X

Profiles: Turbo: Just the boost F1 needs

This month, Andrew Noakes looks at F1's turbocharged past.

Andrew Noakes Motoring Writer
Andrew Noakes studied automotive engineering before deciding that writing about cars was more fun. He was technical editor of Fast Car magazine in the 1990s and then founded the award-winning classic car mag Classics. Since then he has written more than a dozen car books, and alongside that lectures in automotive journalism at Coventry University. Obsessed with fine engineering, he drives a car with what he says is "one of the greatest engines of its time, or any other": a BMW E46 M3.
Andrew Noakes
2 min read

Turbo engines take over in F1 next year thanks to a regulation change that takes the sport back to the future. It's exactly 30 years since the world championship was first claimed by a turbo-powered driver.
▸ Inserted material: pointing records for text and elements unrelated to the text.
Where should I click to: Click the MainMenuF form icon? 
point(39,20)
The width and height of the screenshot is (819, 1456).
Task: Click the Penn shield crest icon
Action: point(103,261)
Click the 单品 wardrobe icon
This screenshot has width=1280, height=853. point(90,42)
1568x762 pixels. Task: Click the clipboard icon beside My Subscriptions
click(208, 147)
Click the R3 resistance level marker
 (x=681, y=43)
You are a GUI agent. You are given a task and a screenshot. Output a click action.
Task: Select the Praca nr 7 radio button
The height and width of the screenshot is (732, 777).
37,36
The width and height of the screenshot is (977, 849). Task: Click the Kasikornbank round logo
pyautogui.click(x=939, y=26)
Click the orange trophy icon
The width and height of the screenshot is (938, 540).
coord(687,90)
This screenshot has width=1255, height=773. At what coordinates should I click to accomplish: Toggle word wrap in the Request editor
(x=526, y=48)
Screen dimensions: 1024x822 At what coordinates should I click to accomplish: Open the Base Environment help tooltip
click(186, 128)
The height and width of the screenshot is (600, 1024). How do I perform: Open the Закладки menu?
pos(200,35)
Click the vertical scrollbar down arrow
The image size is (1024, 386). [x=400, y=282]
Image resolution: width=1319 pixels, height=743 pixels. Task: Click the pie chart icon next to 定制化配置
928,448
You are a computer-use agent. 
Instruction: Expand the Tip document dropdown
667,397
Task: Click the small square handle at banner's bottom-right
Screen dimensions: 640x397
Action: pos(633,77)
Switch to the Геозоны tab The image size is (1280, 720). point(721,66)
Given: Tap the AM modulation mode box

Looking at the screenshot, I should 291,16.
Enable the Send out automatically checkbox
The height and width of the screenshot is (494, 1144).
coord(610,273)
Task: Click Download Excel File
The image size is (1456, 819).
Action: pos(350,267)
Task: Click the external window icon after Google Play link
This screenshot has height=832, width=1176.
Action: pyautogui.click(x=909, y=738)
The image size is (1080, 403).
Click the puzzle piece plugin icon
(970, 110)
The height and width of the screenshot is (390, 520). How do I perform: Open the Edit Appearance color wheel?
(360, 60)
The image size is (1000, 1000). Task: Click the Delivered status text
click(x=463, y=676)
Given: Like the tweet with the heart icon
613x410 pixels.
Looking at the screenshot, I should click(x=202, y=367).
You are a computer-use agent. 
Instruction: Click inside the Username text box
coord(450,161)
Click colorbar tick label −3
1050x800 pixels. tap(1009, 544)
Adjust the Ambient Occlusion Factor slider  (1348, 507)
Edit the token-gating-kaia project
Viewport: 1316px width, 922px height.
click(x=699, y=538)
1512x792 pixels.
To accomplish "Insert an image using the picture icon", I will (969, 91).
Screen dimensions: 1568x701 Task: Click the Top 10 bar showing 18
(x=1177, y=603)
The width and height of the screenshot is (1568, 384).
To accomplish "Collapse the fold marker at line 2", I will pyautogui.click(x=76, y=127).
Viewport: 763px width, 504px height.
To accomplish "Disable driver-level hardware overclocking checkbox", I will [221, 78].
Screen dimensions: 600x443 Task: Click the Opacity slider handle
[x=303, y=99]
Turbos first appeared in F1 in 1977. It was Renault who first realised the potential of an exhaust-driven turbocharger to take on normally-aspirated engines. Renault won Le Mans in 1978 with a V6 turbo sports car, and powered Jean-Pierre Jabouille to the first turbo F1 win at Dijon in France in 1979. The Frenchman was chased home by an epic battle between Gilles Villeneuve's 3.0-litre Ferrari and Renault teammate René Arnoux.